John turned to face Richard, who stood at the open door.

“His Grace wishes to see you.”

A moment later, John was walking back along the statue-lined hall beside his uncle.

“How long is he likely to live?”

His uncle glanced sideways. “It could be hours or days or weeks, John. There is no certainty. He has defied a hundred predictions already.”

John nodded, feeling his anxiety rise again.

“You have nothing to fear,” his uncle stated more quietly.

John was thrown back into the position of a ten-year-old child.

Richard rested a palm on his shoulder.

John shrugged it off. He was not that child anymore, and if his grandfather was so close to death, he needed to earn respect not pity. “I am half his age and in my prime. He is on his deathbed. He can hardly dominate me now.”

“I was not challenging you, John,” his uncle answered with a smile. “I know you are capable, but I also know how cutting his words can be, pay no mind to them. I have never done so.”

John tried to recognise Richard’s good intent but only felt discomfort. He felt emotionally naked here. He was not used to the feeling. He was no longer used to people who knew him so well. He did not like it.

Richard knocked on the door of the state bedchamber and waited to be called in.

John’s heart raced when Richard turned the handle.

The red and gold decoration in the room was subdued by the low light. Just two candles were burning: one on either side of the bed, casting shadows. The canopy towered above them, and long curtains fell to the floor at either side, screening his grandfather from view. But John could hear his laboured breathing, and the chamber had the putrid smell of sickness.

His grandfather’s valet stood across the room and another man was beside the bed. The physician?

“Your Grace, I have brought John.” Richard moved forwards.

John followed.

The Duke of Pembroke was propped up on pillows and his head lay back, as though he could not lift it. He was extremely thin, a ghost compared to the statuesque giant who’d intimidated John as a child. He was unrecognisable. His skin was grey and his cheeks sunken. His hands, which rested on the red cover, were skeletal.

The old man took a breath, which looked painful, and lifted his hand an inch from the bed. He breathed John’s name and then it fell.

John passed his uncle, moving to take his grandfather’s hand. He pressed a kiss upon the bony knuckles. “Your Grace.”

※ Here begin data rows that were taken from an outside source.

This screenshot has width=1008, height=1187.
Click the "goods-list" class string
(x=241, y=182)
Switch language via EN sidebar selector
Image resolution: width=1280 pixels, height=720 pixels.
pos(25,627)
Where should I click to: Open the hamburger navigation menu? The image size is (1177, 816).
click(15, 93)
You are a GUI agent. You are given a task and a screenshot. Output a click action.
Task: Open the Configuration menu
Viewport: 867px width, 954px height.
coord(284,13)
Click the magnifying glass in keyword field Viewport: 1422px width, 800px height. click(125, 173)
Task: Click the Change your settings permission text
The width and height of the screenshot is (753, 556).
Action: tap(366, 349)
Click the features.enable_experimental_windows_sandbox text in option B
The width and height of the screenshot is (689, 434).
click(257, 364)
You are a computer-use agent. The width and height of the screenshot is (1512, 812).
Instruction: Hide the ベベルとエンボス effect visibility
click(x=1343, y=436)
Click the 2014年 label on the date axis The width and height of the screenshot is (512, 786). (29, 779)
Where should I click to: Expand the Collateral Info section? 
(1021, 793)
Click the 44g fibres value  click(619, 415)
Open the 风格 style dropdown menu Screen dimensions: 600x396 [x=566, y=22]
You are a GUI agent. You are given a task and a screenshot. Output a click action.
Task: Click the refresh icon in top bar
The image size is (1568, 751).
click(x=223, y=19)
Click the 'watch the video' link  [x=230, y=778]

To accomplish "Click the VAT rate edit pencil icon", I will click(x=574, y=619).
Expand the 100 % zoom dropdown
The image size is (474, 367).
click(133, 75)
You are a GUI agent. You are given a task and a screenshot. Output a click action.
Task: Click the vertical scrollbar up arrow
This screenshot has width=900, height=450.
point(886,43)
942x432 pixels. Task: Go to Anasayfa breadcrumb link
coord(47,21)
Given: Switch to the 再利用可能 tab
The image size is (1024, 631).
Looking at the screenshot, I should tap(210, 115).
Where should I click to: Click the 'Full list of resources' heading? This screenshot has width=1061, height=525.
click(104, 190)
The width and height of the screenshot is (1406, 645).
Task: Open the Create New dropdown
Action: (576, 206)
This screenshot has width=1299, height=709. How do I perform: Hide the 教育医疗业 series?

“My… boy.” The words were barely audible as he fought for breath.

“John.”

John turned to see Richard had brought a chair for him. He sat, still holding his grandfather’s hand, and rested an elbow on the bed, leaning forwards.

“Grandfather, I was sorry to hear your situation.”

A condemnatory sound escaped the old man’s lips “Because… it… meant… you… must… come… home… Sayle.” The Duke was the only one who called him by his token title, the Marquess of Sayle.

“Because it meant you were dying,” John corrected. “I do not relish that, Your Grace. True, I do not hunger for the reins of the dukedom, but nor do I wish to see you gone; you are my grandfather.” It was probably the most honest statement he’d ever made to the old man. It was about bloody time he spoke truthfully.

“Unlikely… But… now… you… are… back… I… may… go… in… peace.”

“And that is equally unlikely.” John smiled as he met his grandfather’s gaze. The old man’s body may have been weakened, but his direct gaze and the mind behind it had not.

“Enough… of… your… cheek.”

John smiled more broadly. “So do you wish to know what I have been up to in my absence?”

“I-know… your… mother… has… read… your… letters… to… me—” the Duke’s words were cut off by a painful-sounding cough.